In terms of limited shoulder, hamstrings, trunk mobility, and strength a possible explanation is cardiothoracic surgery. After open heart surgeries the healing process features fibrotic tissue proliferation and remaining surgical scars. Both limits thoracic mobility which has shown to be associated with reduced lung and exercise capacity (28). Finally, preoperative cyanosis, circulatory arrest, and postoperative factors had shown to lead to neurological limitations and it is likely that they also influence HRPF (23, 29). However, since we could not observe differences in regard of HRPF depending on the surgical history of the shunts (native, interventional closure, surgical closure) it is more likely that hypoactive lifestyle is the reason for the present limitations. It could be assumed that all of those factors contribute to some extend to the limited trunk, shoulder, hamstrings mobility measured in our study. In order to avoid this situation of deconditioning, cardiac rehabilitation programs should be mandatory after surgery. Those are greatly underutilized although they have shown that they are effective (9, 30, 31). However, questions remain regarding the optimal structure and efficacy of the programs, but research is on. In addition to rehab, doctors should promote sport from early childhood, offering comprehensive individualized advice and education for which there are currently numerous recommendations from experts (32, 33), but instead they often hold back on clear encouragement to be active. Also sociocultural barriers, such as the media, parents, and schools, influence the physical activity experiences of pediatric heart patients and contribute toward low participation (34).
Health-Related Quality of Life (HRQoL)
Although there are many publications on HRQoL in children and adolescents with CHD (4, 5), specific studies in patients with isolated shunt are missing. As in our previous report (5) on children and adolescents with different CHD, HRQoL of children with ASD and VSD in this study were at least as high as in healthy counterparts. This is in good agreement with other studies that examined HRQoL in children with simple CHD such as Hövels-Gürich et al. who tested 20 children with VSD (35). Laane et al. found also no reduced HRQoL in neonatal diagnosis of a later spontaneously closed ventricular septal defect (36). In patients with ASD, unfortunately specific data is available just in adults, but these also report on excellent HRQoL after ASD closure (37). Nevertheless, precise and more specific research in single CHD subgroups is necessary. Here the different subdomains of HRQoL should be considered, because there was no clear trend in our study and differences are probably just statistical artifacts.
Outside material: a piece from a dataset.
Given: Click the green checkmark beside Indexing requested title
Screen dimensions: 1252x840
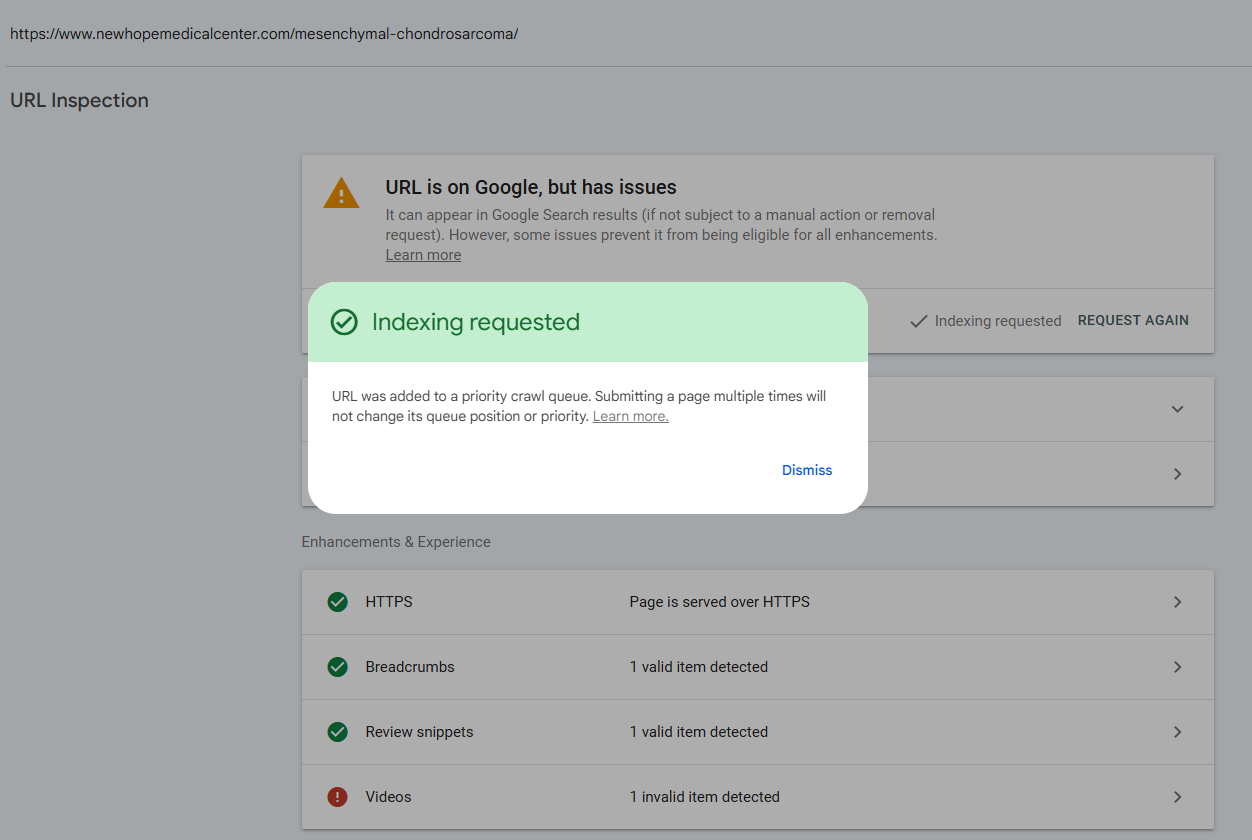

It would be important to know here exactly whether these patients in the school, emotional, or physical area judge themselves better or worse than healthy peers to tailor psychological support.
Limitations
Unfortunately, we cannot give exact numbers on participation rate because we have to approach and include the patients on site, depending on the feasibility of the department's daily routine. Also due to the busy department's daily routine, to time constraints of patients and medical doctors in the outpatient clinic, it was not possible to perform all test procedures in all patients completely (Figure 1). This did not happen systematically and should therefore not have a sampling bias on the results.
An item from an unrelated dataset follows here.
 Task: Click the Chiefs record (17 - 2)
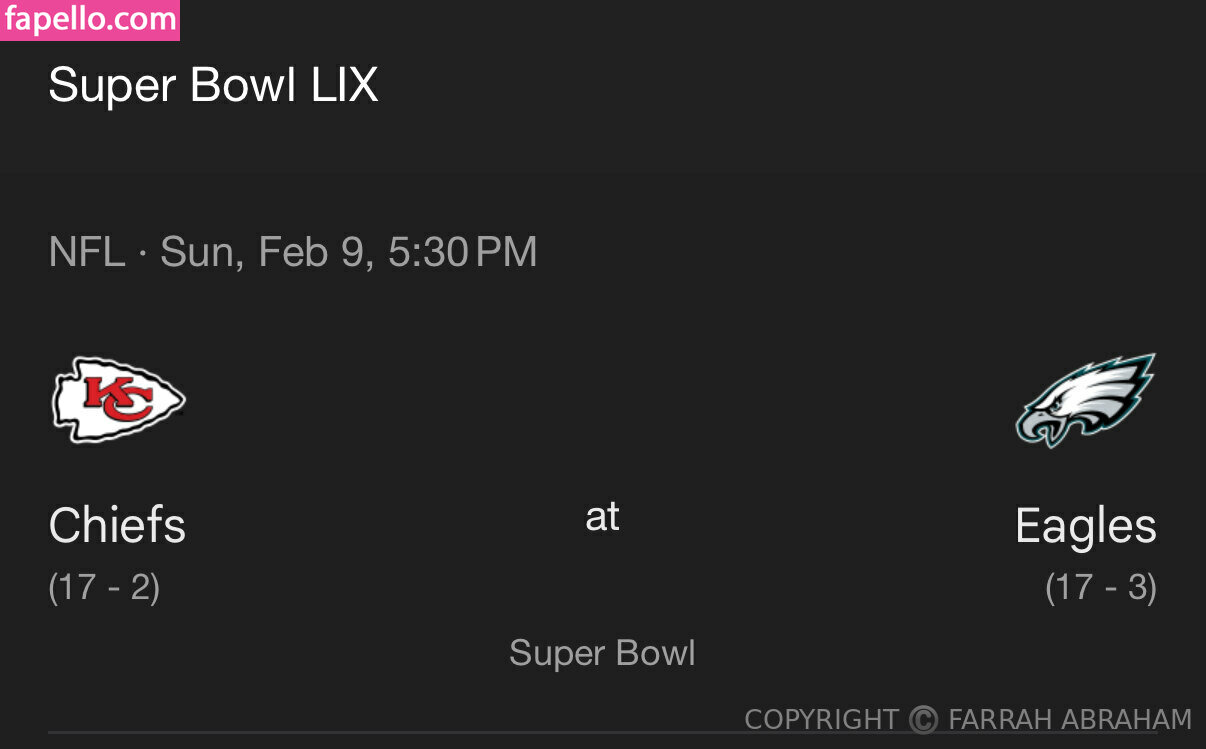(104, 587)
This study refers to patients in regular aftercare in a tertiary center that recommends physical activity very liberally which represents a possible sampling bias. Unfortunately, the study lacked additional clinical and functional parameters, like measures from cardiopulmonary exercise testing, oxygen saturation, and hemodynamic measures derived from ultrasound or cardiac magnetic resonance. Also socio-economic status, a proven confounder of HRQoL, was not assessed. Due to time constraints in our outpatient department it was not possible to collect all data all children with ASD or VSD. However, this did not happen systematically and therefore no sampling bias should exist. Finally, since three different person conducted the fitness test there might be a possible bias. However, all examiners were experienced in testing and have regularly trained and updated each other in the execution of the test.
Conclusion
Children with ASD or VSD have impaired HRPF mainly due to limitations in mobility and flexibility tasks, but have normal HRQoL. Early childhood sports promotion could be a good measure to counteract these restrictions in HRPF at an early stage.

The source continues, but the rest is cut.